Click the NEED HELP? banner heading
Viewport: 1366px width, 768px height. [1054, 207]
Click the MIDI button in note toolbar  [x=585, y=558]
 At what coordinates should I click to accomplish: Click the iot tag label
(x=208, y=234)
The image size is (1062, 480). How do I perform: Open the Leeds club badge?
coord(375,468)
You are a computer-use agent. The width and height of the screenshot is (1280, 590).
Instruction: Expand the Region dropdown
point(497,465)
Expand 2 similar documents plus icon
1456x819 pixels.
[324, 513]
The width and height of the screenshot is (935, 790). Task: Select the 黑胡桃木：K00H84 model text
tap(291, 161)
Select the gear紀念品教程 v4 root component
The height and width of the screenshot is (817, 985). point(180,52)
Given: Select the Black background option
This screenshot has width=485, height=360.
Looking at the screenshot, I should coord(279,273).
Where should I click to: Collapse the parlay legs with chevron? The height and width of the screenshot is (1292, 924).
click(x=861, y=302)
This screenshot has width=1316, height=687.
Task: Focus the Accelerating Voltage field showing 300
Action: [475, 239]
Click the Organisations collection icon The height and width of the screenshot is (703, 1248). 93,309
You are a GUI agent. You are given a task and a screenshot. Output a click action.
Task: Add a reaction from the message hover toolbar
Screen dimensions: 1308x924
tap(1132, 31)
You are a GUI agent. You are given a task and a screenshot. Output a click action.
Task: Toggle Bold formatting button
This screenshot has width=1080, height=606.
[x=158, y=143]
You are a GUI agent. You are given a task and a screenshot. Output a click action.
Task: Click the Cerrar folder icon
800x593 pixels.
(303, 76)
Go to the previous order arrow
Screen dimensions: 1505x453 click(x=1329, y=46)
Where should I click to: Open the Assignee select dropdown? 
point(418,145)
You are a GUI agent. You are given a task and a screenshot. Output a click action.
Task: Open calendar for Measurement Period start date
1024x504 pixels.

------------------------------------------------------------

Copy all of the items above word for word, keeping every line in its original order.

■ RESPONSE:
Click the NEED HELP? banner heading
Viewport: 1366px width, 768px height. [1054, 207]
Click the MIDI button in note toolbar  [x=585, y=558]
 At what coordinates should I click to accomplish: Click the iot tag label
(x=208, y=234)
The image size is (1062, 480). How do I perform: Open the Leeds club badge?
coord(375,468)
You are a computer-use agent. The width and height of the screenshot is (1280, 590).
Instruction: Expand the Region dropdown
point(497,465)
Expand 2 similar documents plus icon
1456x819 pixels.
[324, 513]
The width and height of the screenshot is (935, 790). Task: Select the 黑胡桃木：K00H84 model text
tap(291, 161)
Select the gear紀念品教程 v4 root component
The height and width of the screenshot is (817, 985). point(180,52)
Given: Select the Black background option
This screenshot has width=485, height=360.
Looking at the screenshot, I should coord(279,273).
Where should I click to: Collapse the parlay legs with chevron? The height and width of the screenshot is (1292, 924).
click(x=861, y=302)
This screenshot has width=1316, height=687.
Task: Focus the Accelerating Voltage field showing 300
Action: [475, 239]
Click the Organisations collection icon The height and width of the screenshot is (703, 1248). 93,309
You are a GUI agent. You are given a task and a screenshot. Output a click action.
Task: Add a reaction from the message hover toolbar
Screen dimensions: 1308x924
tap(1132, 31)
You are a GUI agent. You are given a task and a screenshot. Output a click action.
Task: Toggle Bold formatting button
This screenshot has width=1080, height=606.
[x=158, y=143]
You are a GUI agent. You are given a task and a screenshot. Output a click action.
Task: Click the Cerrar folder icon
800x593 pixels.
(303, 76)
Go to the previous order arrow
Screen dimensions: 1505x453 click(x=1329, y=46)
Where should I click to: Open the Assignee select dropdown? 
point(418,145)
You are a GUI agent. You are given a task and a screenshot. Output a click action.
Task: Open calendar for Measurement Period start date
1024x504 pixels.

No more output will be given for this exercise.